None of these personal decisions is any of their business, but that doesn’t stop the meddling. Ironically, there is one area under the purview of government officials that cries out for sustainability: government spending. This is the one area they’re loath to apply the concept to.
They’re always ready to raise taxes but that doesn’t solve the problem in the long run, because government spending almost always exceeds revenue. When taxes go up, government spending goes up at a faster rate.
Eventually, citizens and business owners get tired of being soaked and start relocating to states that apply the concept of sustainability to the government. The states that drive people away see the tax bases diminish, so taxes are raised again, and the cycle of destruction continues.
In Illinois, it’s time for a taxpayer revolt.
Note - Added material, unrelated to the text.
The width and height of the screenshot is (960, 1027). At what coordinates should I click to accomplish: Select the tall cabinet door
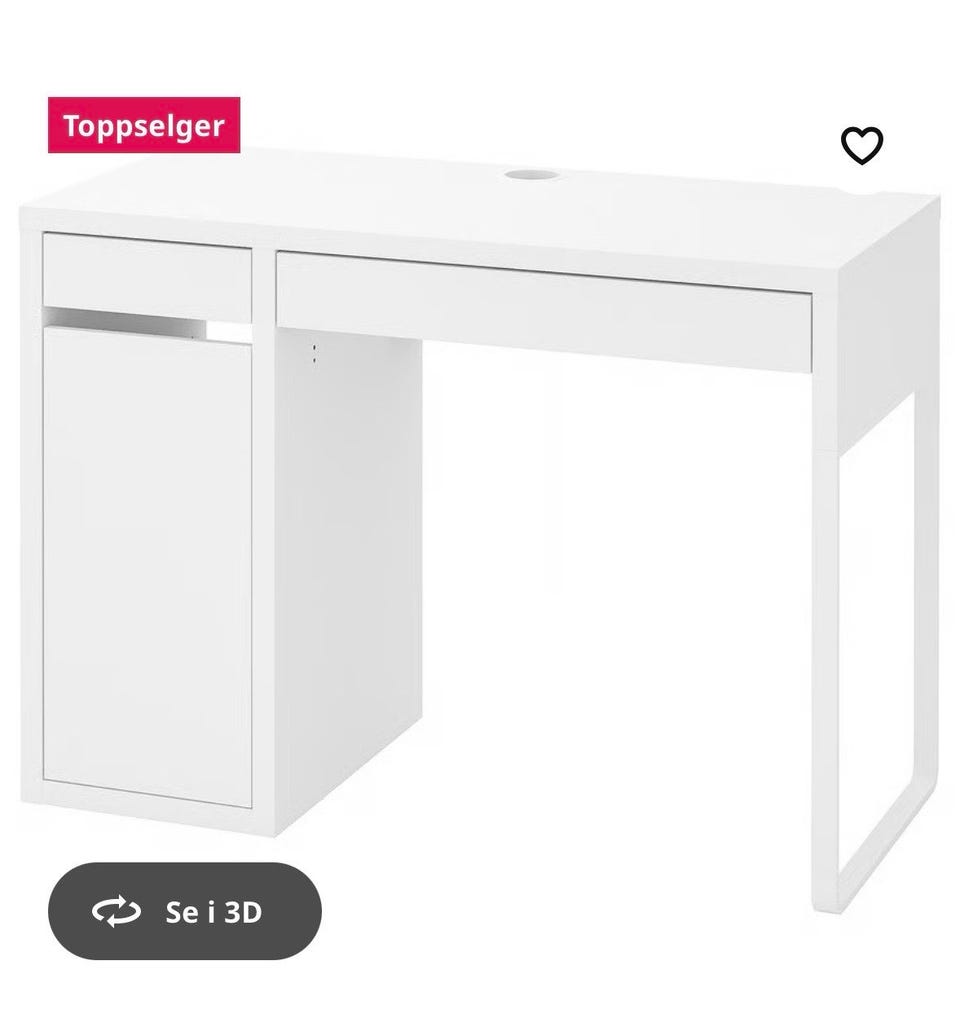147,567
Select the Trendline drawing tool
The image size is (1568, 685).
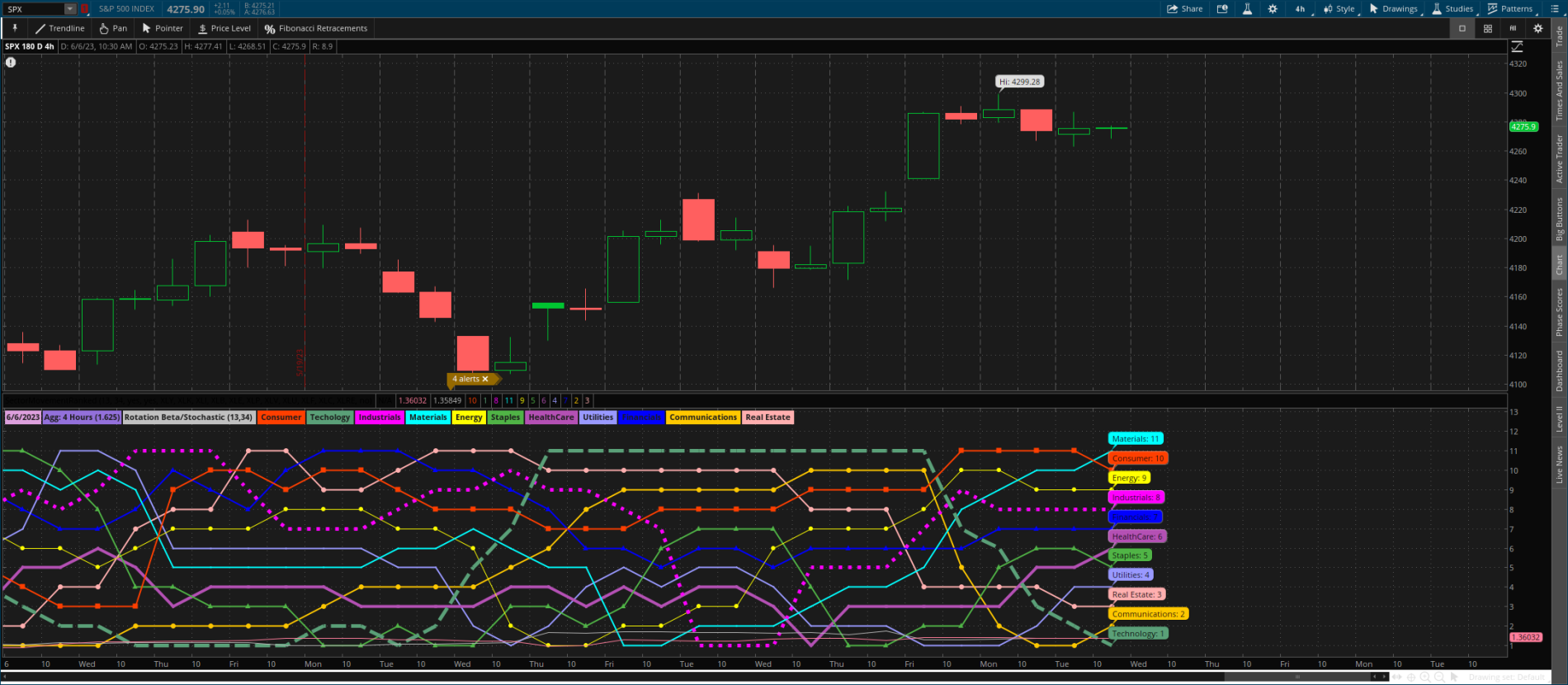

A good place to start would be the “Taxpayer Revolt Rally” in Collinsville on Wednesday, Oct. 24.
“This really stemmed more out of what listeners are [asking] me: 'What can we do?'” says the rally organizer, FM 97.1 conservative talk show host Annie Frey. “People feel hopeless, but they are eager to save their state.”
Frey says the event will send a message to politicians considering a one percent statewide property tax hike, a vehicle mileage tax, and a progressive income tax system.
Some Illinois politicians think we’re revolting, so we might as well revolt. Join forces with fellow “deplorables” at the rally.